Talento masculino
PUBLICAÇÃO
sábado, 27 de junho de 1998
Zeca Corrêa Leite 
A presença masculina está em falta no balé nacional. Até poderia contar com mais profissionais se não houvesse um forte preconceito no caminho. Por essa precariedade o Teatro Guaíra tomou uma medida inédita ano passado - buscou nas classes mais carentes de Curitiba possíveis talentos da dança. Entrou em contato com o setor de programas sociais da Prefeitura Municipal de Curitiba e através de seus coordenadores conseguiu 25 garotos para ter aulas na Escola de Danças Clássicas.
A maioria era formada por ex-meninos de rua e para contornar a situação o professor Carlos Cavalcanti começou as aulas dando noções de dança folclórica russa, espanhola, polonesa. Era mais que necessária a virilidade. A street dance foi o xodó dos alunos. Aos poucos começaram a aparecer os talentosos. No dia 24 de junho de 1997, o grupo subiu ao palco do Guairinha para sua primeira apresentação pública.
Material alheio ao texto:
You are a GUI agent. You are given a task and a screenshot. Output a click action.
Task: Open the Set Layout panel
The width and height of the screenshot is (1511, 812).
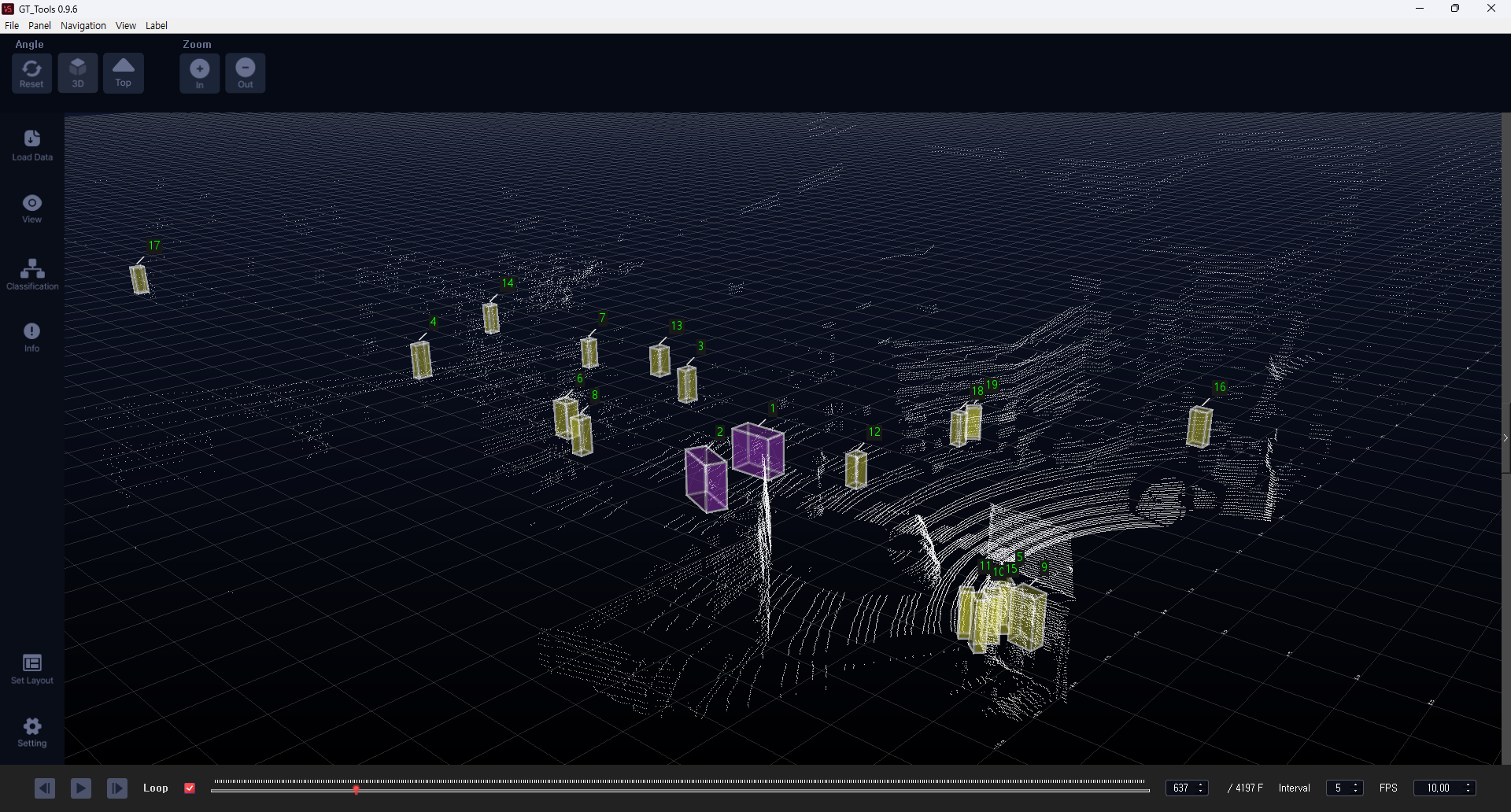(x=32, y=669)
Foi um sucesso.
A dança tem o dom de chegar a territórios inexplorados. A coréografa e bailarina Márika Gidali, do Balé Stagium, levou-a aos indígenas da Ilha do Bananal, mas para o então menino Wanderley Lopes, morador na Casa do Pequeno Jornaleiro, a arte do movimento descortinou-se por inteiro na tela de um televisor. É uma história muitas vezes contada do garoto que após essas imagens vistas com fascínio, lutou durante anos até conquistar o intento de aprender balé.
Para quem fugia das instituições oficiais de regeneração de menores, pela violência dos funcionários, a mudança foi do inferno para o céu. Wanderley, que hoje é primeiro bailarino do Balé Teatro Guaíra, já dançou em palcos de Portugal, da França, do Japão entre outros países, ao lado da mulher, Eleonora Greca. Dançar nem sempre é somente um bom negócio - é o passaporte para outra vida.